Here are five biblical tips that can help newlyweds.
Love is a Verb
Love is a feeling and can be expressed in words, but the broadest definition of love is not about feelings, but about action. Love does speak louder than words, so let your love be expressed in deeds. The love of God was no better displayed than on the cross by Christ (John 3:16), and that kind of love couldn’t be described in words anyway, but love is a verb; it’s what you do! Show your love by doing! You can’t express true love in a greeting card.
Respect their Privacy
I know it sounds odd to tell newlyweds to respect one another’s privacy because they’ve just been married, and seeing the couple has just gotten married, it’s going to take some time to adjust to one another. They’ve already lost some privacy by getting married, so at least respect their privacy when it’s obvious they want some.
Put God First
When I say, put God first, that doesn’t mean you neglect your spouse. We know God wants us to do good to all people, especially our spouses, but if you make God that third cord, you’ll have a threefold cord, it’s not so easily broken (Eccl 4:12). Newlyweds should also learn to depend on God’s strength in their marriage and not depend on their human strength.

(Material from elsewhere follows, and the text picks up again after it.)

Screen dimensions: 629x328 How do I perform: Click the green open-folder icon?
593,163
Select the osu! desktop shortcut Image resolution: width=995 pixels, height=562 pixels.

When we put God first, we put God in the marriage.
Protect the Home Turf
What I mean by saying newlyweds should protect the home tur is that when a couple gets married, they should leave their parents out of their marriage, for the most part. I believe it’s unwise to share too much information with your parents when talking about your spouse. Some things should remain private. The Bible says, “a man shall leave his father and his mother and hold fast to his wife, and they shall become one flesh” (Gen 2:24), meaning he leaves his old family and starts a new one. That’s why it’s very unwise to live with parents (if they have a choice) or live next door to parents because in-law interference can destabilize a newlyweds marriage…or any marriage.
Honoring One Another
The Bible commands all Christians to “Love one another with brotherly affection. Outdo one another in showing honor” (Rom 12:10), but also to “Do nothing from selfish ambition or conceit, but in humility count others more significant than yourselves” (Phil 2:3). Since this is commanded for brothers and sisters, should we do any less for our newlywed wife or husband? To honor, cherish, and love your spouse, means you show that in deed, by being courteous, kind, and loving, but also forgiving.
Conclusion
There are many good Christian authors who can help strengthen marriages from the very beginning. Take advantage of these resources, but also keep having fun together, and laughing together, and serving one another. Servanthood is the glue that joins a couple together and God then binds it.